I pass through that North (West?) side roundabout twice a day on my bike and have always though it pretty smooth, though I am an experianced cyclist. The otherside is less good to be honest. 

I also pass though Battersea Bridge North and that makes even me a little uncomfortable. You may remember the one being reported on recently due to tragic events. 

HoarseMann | 4 months ago
1 like

should put an end to this sort of thing

BIRMINGHAMisaDUMP | 4 months ago

I know that junction well - the north side. I used to cross that regularly for a few years. The junction, when it flows, it actually quite fast and wide. There are cycle lanes between this bridge and Vauxhall bridge but going towards Westminster they are sparodic. The only plus being because there are police about all the time traffic tends not to bully cyclists.  

hawkinspeter | 4 months ago

I wish we took a more robust attitude towards safety. If a junction design is shown to be unsafe and especially after a cyclist (or other vulnerable road users for that matter) has been killed, the road should be temporarily closed to motor traffic until the junction is 'fixed'. I bet that would focus the authorities to fix it in less than eight years.

chrisonabike replied to hawkinspeter | 4 months ago

Ridiculous and impractical!  No country - never mind one with a decent economy - could afford such a thing and nor would its citizens stand for such restrictions on their freedoms. *

On the other hand, we do shut things temporarily when there have been crashes.
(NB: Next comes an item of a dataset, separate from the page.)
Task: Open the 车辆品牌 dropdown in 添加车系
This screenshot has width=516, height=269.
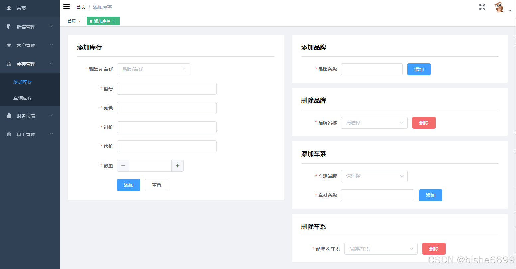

Accordingly, it just needs a sufficient number of martyrs... one per day, say, or maybe morning and afternoon crashes where the sweepers are efficient.

* No, the Dutch don't actually do this.  In fact - they're also slow to take things on board especially if they've put in a "cool new design".  In their defence most of their designs are already substantially safer than the UK once you allow the for much greater volume of vulnerable road users and that they don't exchange safety for convenience.  (Which is why they have people cycling!)

What they do is they have the principle of examining each crash in the context of the rules and infra. Not just "which road user's fault is this" (which is the focus in the UK and the US).  They've actually got this built in to their ethos from the top down (as part of e.g. the Sustainable Safety philosophy - reporting and feedback is a part of that).

I had hoped that the Road Safety Investigation Branch would be the UK body to try to move forward on this.  Likely that will quietly never come about now though.  If the PM's not just "Johnsoning" then they will certainly make no efforts to bring it into existence - like the systematic review of road law.  Probably the best we could hope was that it would be tasked to produce "guidelines"!